:: DOKUMENTTEXT ::
---

Bild: Bücherverbieter: Alexander Lukaschenko
Kürzlich habe ich Kolleg*innen aus der ehemaligen Sowjetunion im Ausland
getroffen. Weil der Präsident eines dieser Länder davon träumt, die UdSSR
wiederzuerrichten, hatten wir viel Gesprächsstoff. Zurück in Minsk ertappte
ich mich bei dem Gedanken, dass mein Reisepass an der Grenze beängstigend
lange angesehen wurde. Denn aus Sicht der belarussischen Machthaber, die 32
meiner Journalistenkolleg*innen [1][ins Gefängnis gesteckt] haben,
bin ich eine ausländische Agentin. Das haben sie aber zum Glück nicht
bemerkt.
In Belarus gibt es bislang noch keine „Festlichkeiten am Feuer“, wie in
Deutschland 1933, aber wenn man die Liste der „[2][als extremistisch“]
eingestuften Texte sieht, die mehr als 400 Seiten umfasst, scheint es, als
sei das belarussische Informationsministerium bereit dafür. 2021 wurde hier
fast täglich „Extremismus“ in unterschiedlichsten Formen festgestellt, vor
allem im Internet.
Für Kommentare bei Facebook wurden Menschen für durchschnittlich drei Jahre
eingesperrt. Auch Bücher, die man bei Hausdurchsuchungen findet und die
nicht der offiziellen Ideologie entsprechen, können Grund für eine
Verhaftung sein. Verboten wurden 2022 vor allem Bücher belarussischer
Autor*innen in belarussischer Sprache. Die meisten von ihnen zu
historischen Themen.

---

:: ANGEZEIGTE DATEN ::
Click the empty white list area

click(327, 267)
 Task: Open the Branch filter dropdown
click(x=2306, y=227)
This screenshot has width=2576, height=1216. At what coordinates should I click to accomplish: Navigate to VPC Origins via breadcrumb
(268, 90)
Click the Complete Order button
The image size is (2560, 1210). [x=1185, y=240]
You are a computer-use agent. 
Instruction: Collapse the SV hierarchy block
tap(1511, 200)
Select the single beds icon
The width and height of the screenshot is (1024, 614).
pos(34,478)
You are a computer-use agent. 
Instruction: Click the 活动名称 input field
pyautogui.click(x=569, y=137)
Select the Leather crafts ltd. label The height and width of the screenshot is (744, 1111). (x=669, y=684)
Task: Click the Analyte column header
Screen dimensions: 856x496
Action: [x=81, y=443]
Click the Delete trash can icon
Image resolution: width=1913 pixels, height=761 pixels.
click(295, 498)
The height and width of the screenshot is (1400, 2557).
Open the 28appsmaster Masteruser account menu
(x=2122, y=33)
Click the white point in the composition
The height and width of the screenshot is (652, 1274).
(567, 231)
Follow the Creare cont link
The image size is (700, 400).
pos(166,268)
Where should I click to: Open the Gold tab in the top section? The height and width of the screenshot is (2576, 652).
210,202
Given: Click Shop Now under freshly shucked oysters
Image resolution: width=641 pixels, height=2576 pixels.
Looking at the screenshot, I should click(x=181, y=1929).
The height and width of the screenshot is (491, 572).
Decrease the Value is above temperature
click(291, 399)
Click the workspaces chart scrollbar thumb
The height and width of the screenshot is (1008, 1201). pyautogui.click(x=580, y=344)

---

:: AUFGABEN ::
#1 Gib aus dem Text über Bücherverbote in Belarus den Abschnitt wortgetreu wieder, der bei „In Belarus gibt“ beginnt und bei „historischen Themen.“ endet.
#2 Beantworte anhand des Textes über Bücherverbote in Belarus diese Fragen:
(a) Wie viele Journalistenkolleg*innen der Verfasserin haben die belarussischen Machthaber ins Gefängnis gebracht?
(b) Wie viele Seiten umfasst die Liste der als extremistisch eingestuften Texte?
(c) Für wie lange wurden Menschen wegen Kommentaren bei Facebook durchschnittlich eingesperrt?
#3 Bitte schreibe den Text über Bücherverbote in Belarus im Anschluss an seinen letzten Satz weiter.

:: LÖSUNGEN ::
#1
In Belarus gibt es bislang noch keine „Festlichkeiten am Feuer“, wie in
Deutschland 1933, aber wenn man die Liste der „[2][als extremistisch“]
eingestuften Texte sieht, die mehr als 400 Seiten umfasst, scheint es, als
sei das belarussische Informationsministerium bereit dafür. 2021 wurde hier
fast täglich „Extremismus“ in unterschiedlichsten Formen festgestellt, vor
allem im Internet.
Für Kommentare bei Facebook wurden Menschen für durchschnittlich drei Jahre
eingesperrt. Auch Bücher, die man bei Hausdurchsuchungen findet und die
nicht der offiziellen Ideologie entsprechen, können Grund für eine
Verhaftung sein. Verboten wurden 2022 vor allem Bücher belarussischer
Autor*innen in belarussischer Sprache. Die meisten von ihnen zu
historischen Themen.

#2
(a) 32
(b) Mehr als 400 Seiten
(c) Durchschnittlich drei Jahre

#3
Am 23. Mai 2022 wurde [3][der Roman von Alherd Bacharewitsch] „Hunde
Europas“ als extremistisch eingestuft. Die beschlagnahmte Auflage des
Buches wurde nach Worten des Autors von einem Traktor platt gefahren. Sie
zu verbrennen wäre nicht ökologisch gewesen und sie zu verkaufen war
verboten.
Jetzt lebt Alherd Bacharewitsch in Graz und sein Buch wird von
Literaturpreisträger Thomas Weiler ins Deutsche übersetzt. Zwischen 2020
und 2022 wurde es als Theaterstück im Freien Theater Belarus in London
aufgeführt, nachdem dessen Regisseur Nikolai Chalezin 2011 politisches Asyl
in Großbritannien erhalten hatte.
In den Theaterstücken der Belarussen spielten auch die größten Stars
Großbritanniens, wie Steven Fry, Jude Law und andere. Sie sind natürlich
auch für das Lukaschenko-Regime nicht angenehm und passen nicht zur
aufgezwungenen Kultur. Man müsste sie darum eigentlich auch verbieten.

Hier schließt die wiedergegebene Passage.